La tension entre Washington et Téhéran est à son comble, avec des déclarations contradictoires de la part du président américain Donald Trump. En l’espace de quelques heures, il a tour à tour évoqué des menaces d’attaque et des possibilités de négociation avec l’Iran, laissant planer un sentiment d’incertitude sur l’issue de cette crise diplomatique.
EN BREF
- Trump annonce avoir annulé une attaque contre l’Iran à la demande de pays alliés.
- Il évoque des chances d’accord avec Téhéran tout en restant menaçant.
- Les positions des deux parties demeurent très éloignées sur le dossier nucléaire.
Ce lundi, Donald Trump a révélé qu’il avait décidé d’annuler une opération militaire prévue contre l’Iran. Ce revirement de situation est survenu après des consultations avec les dirigeants du Qatar, d’Arabie saoudite et des Emirats arabes unis, qui lui ont conseillé de privilégier la voie diplomatique. Dans un message sur sa plateforme Truth Social, il a affirmé qu’un accord avec Téhéran était encore possible, une déclaration qui contraste fortement avec ses précédentes annonces.
Le président américain a souligné qu’il était « très heureux » à l’idée de parvenir à un accord sans recourir à la force. Il a également évoqué une évolution « très positive » dans les discussions, tout en maintenant que les États-Unis étaient prêts à mener une « attaque totale » contre l’Iran si la situation l’exigeait. Trump a précisé que l’accord recherché doit garantir que l’Iran n’acquiert pas l’arme nucléaire.
Du côté iranien, le général Ali Abdollahi, chef du commandement des forces armées, a mis en garde les États-Unis contre toute « erreur stratégique ». Il a déclaré que les forces iraniennes étaient prêtes à réagir en cas de menaces.

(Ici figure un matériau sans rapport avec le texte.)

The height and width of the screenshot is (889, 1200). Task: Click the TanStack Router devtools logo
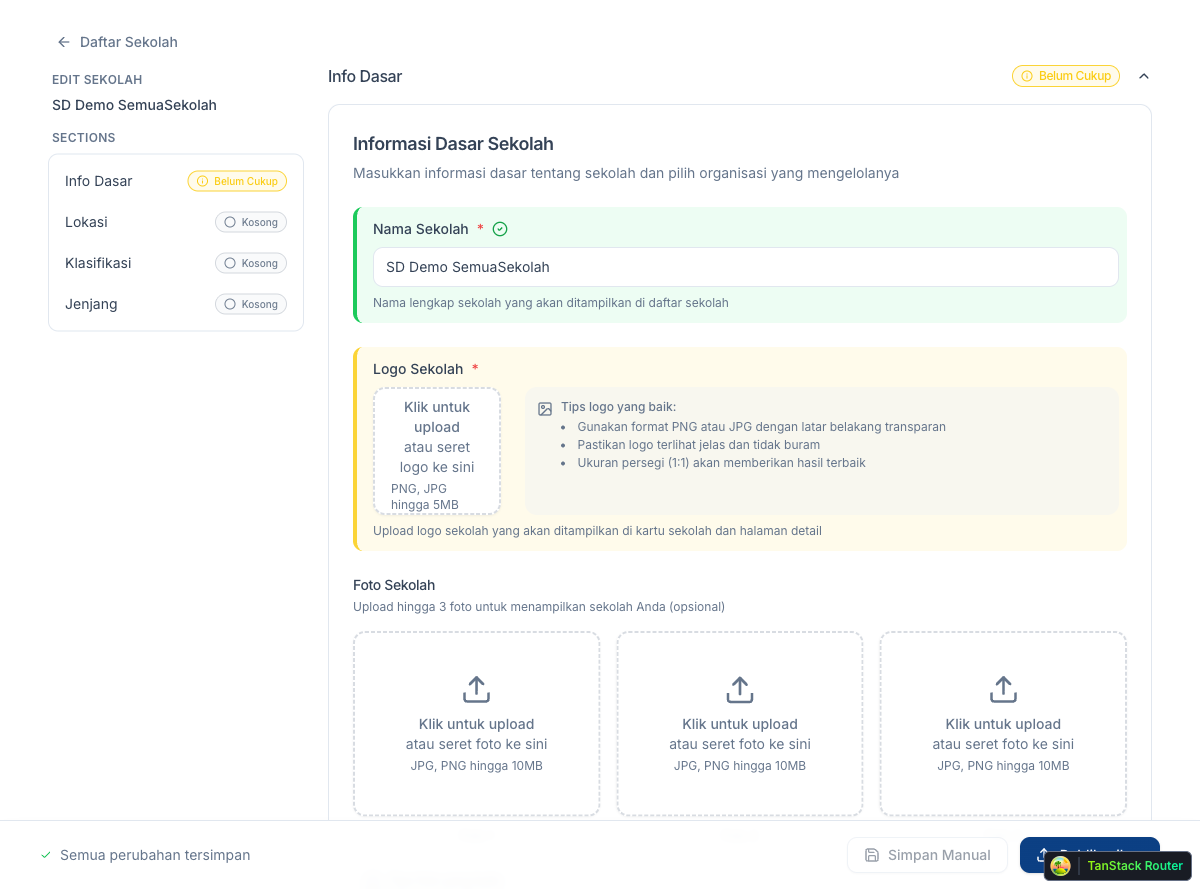pos(1061,866)
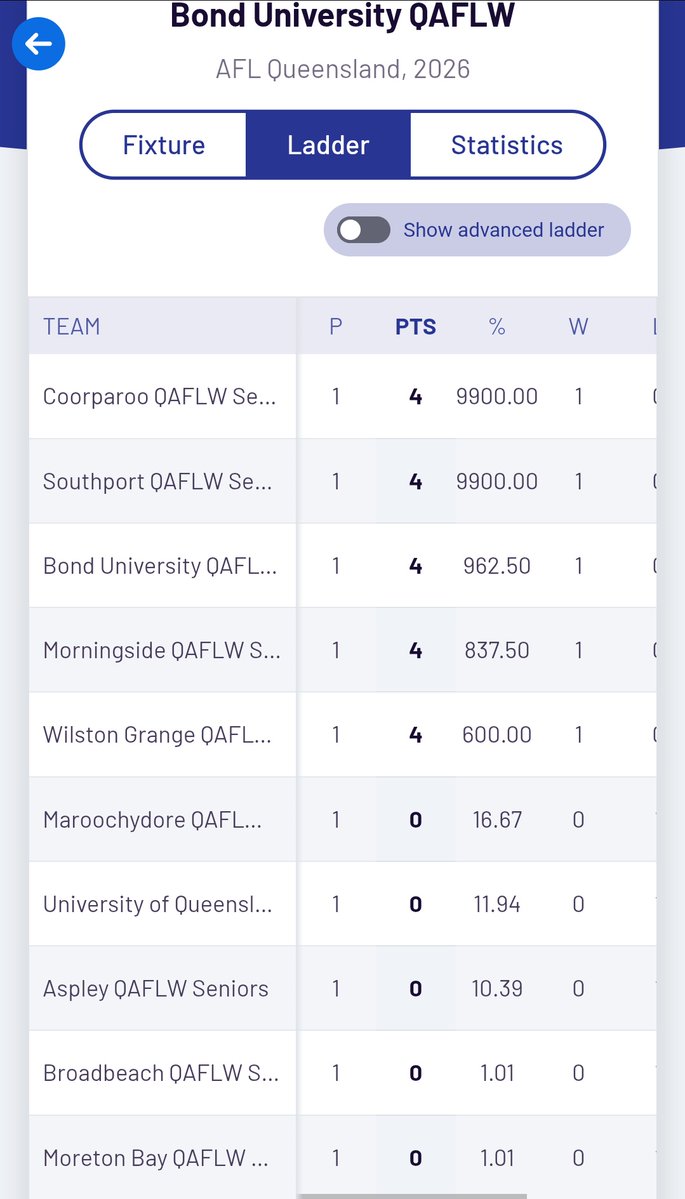Select Wilston Grange QAFLW team

[x=160, y=735]
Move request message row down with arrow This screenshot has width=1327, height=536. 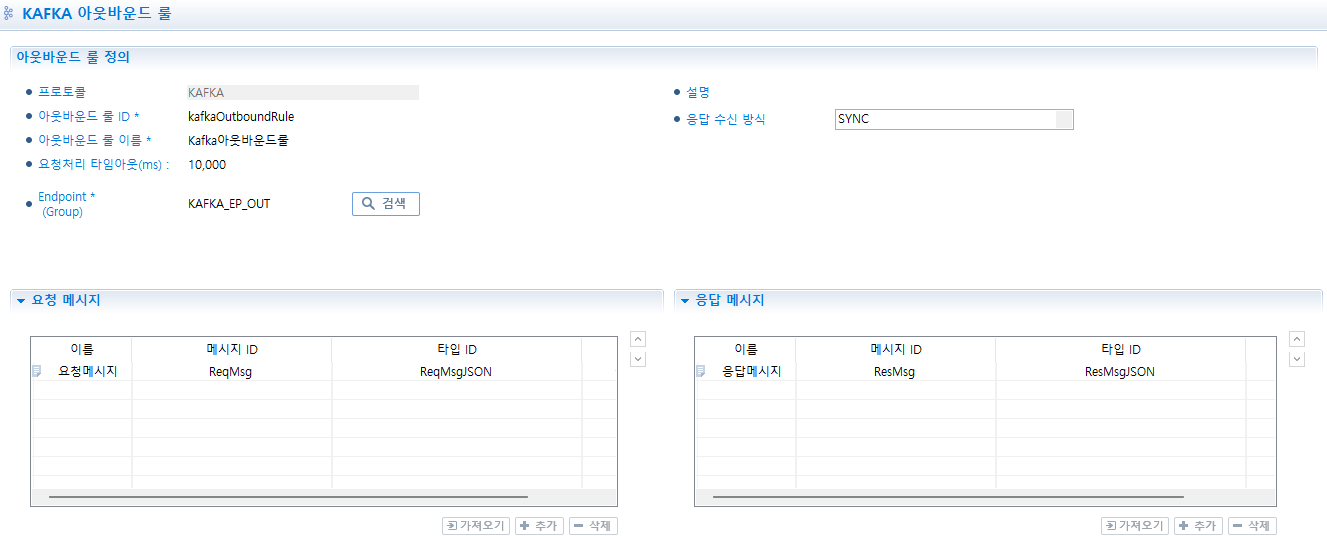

Cette déclaration souligne la tension persistante dans la région et la fragilité de la situation actuelle.
Sur le plan diplomatique, le ministère iranien des Affaires étrangères a indiqué qu’il avait déjà fourni une réponse à la dernière proposition américaine, sans en divulguer les détails. Depuis le cessez-le-feu instauré le 8 avril, les négociations se poursuivent, mais les divergences demeurent profondes, notamment en ce qui concerne le programme nucléaire iranien.
Jusqu’à présent, une unique session de discussions entre les représentants américains et iraniens a été tenue le 11 avril à Islamabad, mais celle-ci s’est soldée par un échec. Les exigences de l’Iran incluent la libération de ses avoirs gelés et la levée des sanctions économiques qui pèsent sur son pays.
En réponse, les États-Unis conditionnent leurs concessions à la limitation de l’activité nucléaire iranienne, demandant que Téhéran ne conserve qu’un seul site en fonctionnement et qu’il transfère son stock d’uranium hautement enrichi hors de ses frontières. Le climat de méfiance entre les deux pays reste palpable, malgré quelques signaux d’ouverture.
Les discussions sur un éventuel assouplissement des sanctions pétrolières ont également été évoquées par certaines agences iraniennes. Selon des informations relayées, Washington serait prêt à suspendre temporairement ces sanctions pendant les pourparlers. Toutefois, aucune confirmation officielle de cette part n’a été fournie.
La situation reste donc tendue et les prochains jours seront cruciaux pour déterminer si un accord est réellement envisageable ou si les tensions vont s’intensifier davantage. Dans ce contexte, la communauté internationale observe de près l’évolution des relations entre les États-Unis et l’Iran, qui pourraient avoir des répercussions bien au-delà de la région.